Set the listing down again exactly, please, apart from its pictures.

--- START ---

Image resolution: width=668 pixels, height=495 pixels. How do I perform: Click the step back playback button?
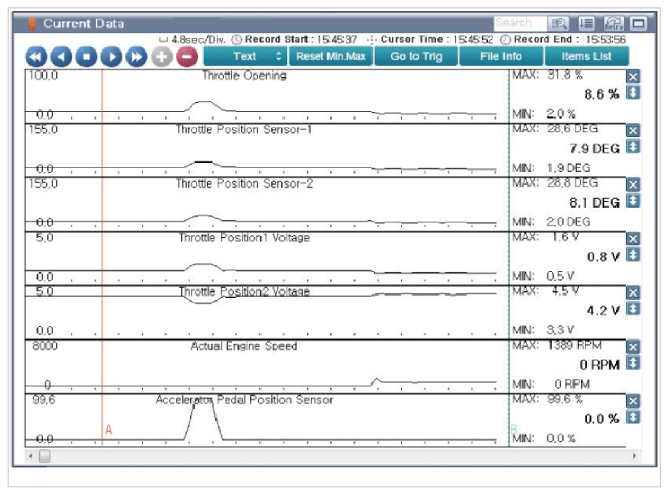pyautogui.click(x=62, y=57)
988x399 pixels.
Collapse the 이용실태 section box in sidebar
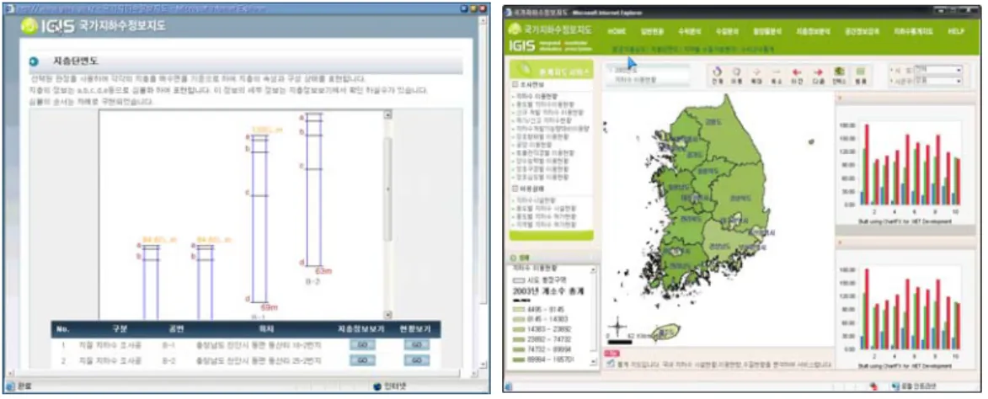tap(515, 189)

--- END ---

- Output for this exercise
Image resolution: width=668 pixels, height=495 pixels. How do I perform: Click the step back playback button?
pyautogui.click(x=62, y=57)
988x399 pixels.
Collapse the 이용실태 section box in sidebar
tap(515, 189)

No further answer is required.